In the 2018 election cycle, the Congressional Leadership Fund raised $158 million and disbursed $159 million. Sheldon and Miriam Adelson gave $55 million of that.

=== 2022 ===
In the 2021–2022 cycle, CLF raised approximately $260.6 million and spent nearly the same amount—$260.0 million—with $227.3 million directed to independent expenditures. It targeted 62 Democratic candidates through independent spending, successfully contributing to the defeat of 25 of them. Additionally, CLF donated roughly $840,000 to the campaign committees of 102 Republican House candidates. Major donors included Ken Griffin, who contributed $18.5 million, and Patrick G. Ryan, who gave $10 million. The CLF’s sister organization, American Action Network, contributed nearly $20 million. In April 2022, CLF announced its first ad reservations, totaling $125 million for TV and streaming platforms across 46 districts—$111 million of which were reserved in Democratic-held districts (three times larger than its 2020 reservation).

=== 2023-2024 ===
For the 2023–2024 cycle, CLF raised $243.24 million and spent $242.60 million, ending the cycle with approximately $1.6 million cash on hand. Independent expenditures accounted for roughly $216.74 million. The group contributed $610,000 to Republican federal candidates, with no contributions to Democrats. In Q1 2024, CLF raised $25 million, with $65 million cash on hand, while the combined cycle-to-date fundraising with its affiliate AAN (American Action Network) reached $142 million, keeping pace with 2022’s record. Q2 2024 saw CLF raise $46.4 million—nearly double its Q2 2020 haul and slightly more than Q2 2022—allowing the combined CLF+AAN total to surpass $200 million in fundraising. In October 2024, CLF added $12 million in new ad reservations in key battleground districts—including those in Los Angeles, Harrisburg, Raleigh, and other markets—bringing active investment in House races to over $202 million.

=== 2025 and Beyond ===
In the first half of 2025, CLF (alongside AAN) raised an unprecedented $60 million, with CLF contributing $32.7 million and holding the same amount in cash on hand; AAN added $28 million. This haul exceeded by $25 million the combined midyear total from 2023. In December 2024, Dan Conston, long-time president of CLF and AAN, announced his departure after six years in leadership. Under his stewardship, Republicans secured narrow House majorities in both the 2022 and 2024 elections. Conston announced he would remain as a senior adviser. During his tenure, CLF and AAN collectively raised $871 million, cementing CLF as the largest outside spender in House races for Republicans.

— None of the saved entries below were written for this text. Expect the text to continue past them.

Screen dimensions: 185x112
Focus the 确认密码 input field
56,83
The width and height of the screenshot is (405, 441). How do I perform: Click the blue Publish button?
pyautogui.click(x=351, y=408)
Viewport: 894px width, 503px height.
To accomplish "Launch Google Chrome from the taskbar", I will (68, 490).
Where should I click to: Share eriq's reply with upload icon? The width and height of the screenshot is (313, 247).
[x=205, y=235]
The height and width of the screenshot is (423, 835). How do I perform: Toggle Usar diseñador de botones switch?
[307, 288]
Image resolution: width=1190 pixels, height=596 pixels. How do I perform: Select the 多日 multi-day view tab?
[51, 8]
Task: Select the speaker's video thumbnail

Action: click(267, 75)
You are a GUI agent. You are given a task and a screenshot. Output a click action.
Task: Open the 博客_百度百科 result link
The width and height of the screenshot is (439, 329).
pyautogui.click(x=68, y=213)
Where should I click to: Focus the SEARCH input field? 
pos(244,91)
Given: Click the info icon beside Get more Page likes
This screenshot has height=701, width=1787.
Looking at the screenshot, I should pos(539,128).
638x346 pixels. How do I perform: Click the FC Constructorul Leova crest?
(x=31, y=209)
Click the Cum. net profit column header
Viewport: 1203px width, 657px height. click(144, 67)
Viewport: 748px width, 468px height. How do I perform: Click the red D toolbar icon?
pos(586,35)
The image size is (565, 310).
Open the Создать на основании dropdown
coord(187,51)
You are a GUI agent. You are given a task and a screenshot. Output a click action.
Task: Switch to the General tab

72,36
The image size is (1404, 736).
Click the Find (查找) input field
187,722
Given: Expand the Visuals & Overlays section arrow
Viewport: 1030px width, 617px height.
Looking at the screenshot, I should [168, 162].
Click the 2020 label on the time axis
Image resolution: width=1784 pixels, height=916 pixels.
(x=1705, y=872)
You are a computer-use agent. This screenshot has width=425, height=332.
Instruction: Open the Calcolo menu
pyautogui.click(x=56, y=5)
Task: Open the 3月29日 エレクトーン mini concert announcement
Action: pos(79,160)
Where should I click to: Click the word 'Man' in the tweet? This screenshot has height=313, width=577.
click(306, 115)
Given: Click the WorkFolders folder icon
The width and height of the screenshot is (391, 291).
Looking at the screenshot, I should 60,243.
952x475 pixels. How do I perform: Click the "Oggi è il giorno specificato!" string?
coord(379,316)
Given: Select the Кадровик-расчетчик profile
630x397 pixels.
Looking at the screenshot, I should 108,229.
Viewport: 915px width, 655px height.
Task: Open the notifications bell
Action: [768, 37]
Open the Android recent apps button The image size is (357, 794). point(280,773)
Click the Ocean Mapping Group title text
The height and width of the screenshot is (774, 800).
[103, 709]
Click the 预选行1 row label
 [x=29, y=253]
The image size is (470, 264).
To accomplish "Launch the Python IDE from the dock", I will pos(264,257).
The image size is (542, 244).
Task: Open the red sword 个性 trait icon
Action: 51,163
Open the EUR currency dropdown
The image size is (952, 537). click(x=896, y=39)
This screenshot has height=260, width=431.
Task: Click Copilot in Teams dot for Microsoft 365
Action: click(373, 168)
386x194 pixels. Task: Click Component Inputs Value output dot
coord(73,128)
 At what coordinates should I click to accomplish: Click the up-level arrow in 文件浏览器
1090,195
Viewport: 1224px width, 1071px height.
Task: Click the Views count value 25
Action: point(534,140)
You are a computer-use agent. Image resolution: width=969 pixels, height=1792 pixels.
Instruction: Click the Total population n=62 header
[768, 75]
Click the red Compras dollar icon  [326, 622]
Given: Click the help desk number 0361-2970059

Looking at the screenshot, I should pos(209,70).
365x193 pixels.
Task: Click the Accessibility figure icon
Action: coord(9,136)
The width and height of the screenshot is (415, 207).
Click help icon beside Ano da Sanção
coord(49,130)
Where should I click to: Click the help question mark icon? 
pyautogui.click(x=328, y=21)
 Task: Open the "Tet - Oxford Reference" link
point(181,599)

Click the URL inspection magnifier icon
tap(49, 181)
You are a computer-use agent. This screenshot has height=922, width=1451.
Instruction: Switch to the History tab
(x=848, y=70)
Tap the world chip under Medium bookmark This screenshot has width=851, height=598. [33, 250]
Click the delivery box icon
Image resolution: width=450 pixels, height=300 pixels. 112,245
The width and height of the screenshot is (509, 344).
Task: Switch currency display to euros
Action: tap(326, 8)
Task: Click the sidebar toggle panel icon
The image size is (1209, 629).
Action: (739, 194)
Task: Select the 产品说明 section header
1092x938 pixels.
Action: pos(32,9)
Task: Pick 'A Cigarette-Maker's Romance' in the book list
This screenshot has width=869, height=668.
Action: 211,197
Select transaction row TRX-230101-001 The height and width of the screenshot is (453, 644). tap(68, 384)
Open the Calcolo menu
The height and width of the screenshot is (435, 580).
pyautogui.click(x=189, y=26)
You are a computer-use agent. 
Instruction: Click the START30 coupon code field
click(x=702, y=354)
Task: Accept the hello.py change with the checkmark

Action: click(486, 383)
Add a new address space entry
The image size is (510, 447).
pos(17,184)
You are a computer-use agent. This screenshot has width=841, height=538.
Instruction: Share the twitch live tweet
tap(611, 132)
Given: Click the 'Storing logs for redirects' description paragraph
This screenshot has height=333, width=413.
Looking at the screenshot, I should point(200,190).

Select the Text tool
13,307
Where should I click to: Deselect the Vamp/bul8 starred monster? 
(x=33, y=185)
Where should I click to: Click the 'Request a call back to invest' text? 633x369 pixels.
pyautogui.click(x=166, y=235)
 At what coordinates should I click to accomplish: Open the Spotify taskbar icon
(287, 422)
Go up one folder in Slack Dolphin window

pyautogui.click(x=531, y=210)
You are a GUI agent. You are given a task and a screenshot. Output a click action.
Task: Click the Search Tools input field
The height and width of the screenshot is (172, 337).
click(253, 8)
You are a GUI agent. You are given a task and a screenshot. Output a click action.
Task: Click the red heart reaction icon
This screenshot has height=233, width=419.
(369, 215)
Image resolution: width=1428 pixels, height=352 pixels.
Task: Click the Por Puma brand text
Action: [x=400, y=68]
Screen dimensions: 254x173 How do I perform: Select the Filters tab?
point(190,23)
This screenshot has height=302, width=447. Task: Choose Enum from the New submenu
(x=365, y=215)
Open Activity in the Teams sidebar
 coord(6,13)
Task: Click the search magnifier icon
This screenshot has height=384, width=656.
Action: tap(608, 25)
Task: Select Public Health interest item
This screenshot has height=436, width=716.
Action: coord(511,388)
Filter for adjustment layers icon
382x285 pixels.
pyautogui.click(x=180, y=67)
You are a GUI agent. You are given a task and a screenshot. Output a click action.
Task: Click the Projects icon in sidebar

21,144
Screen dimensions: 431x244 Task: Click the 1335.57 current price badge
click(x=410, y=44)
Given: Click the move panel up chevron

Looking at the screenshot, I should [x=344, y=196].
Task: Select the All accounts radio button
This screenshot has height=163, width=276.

== Comparison with similar organizations ==
The Congressional Leadership Fund (CLF) is considered the largest and most influential outside spender in U.S. House races for Republicans. It is often compared to its Democratic counterparts, such as the Democratic Congressional Campaign Committee (DCCC). Although the DCCC is an official party committee and operates differently from the CLF (which is a super PAC), both organizations represent the largest donors and influencers in House races. CLF can also be compared to the House Majority PAC, a Democratic super PAC dedicated to supporting Democratic House candidates. Historically, these two funds often compete to raise money and spend in the most critical and highly contested races. Generally, the CLF surpasses the House Majority PAC in annual spending volume, reflecting the Republican Party's significant prioritization of outside spending in House races.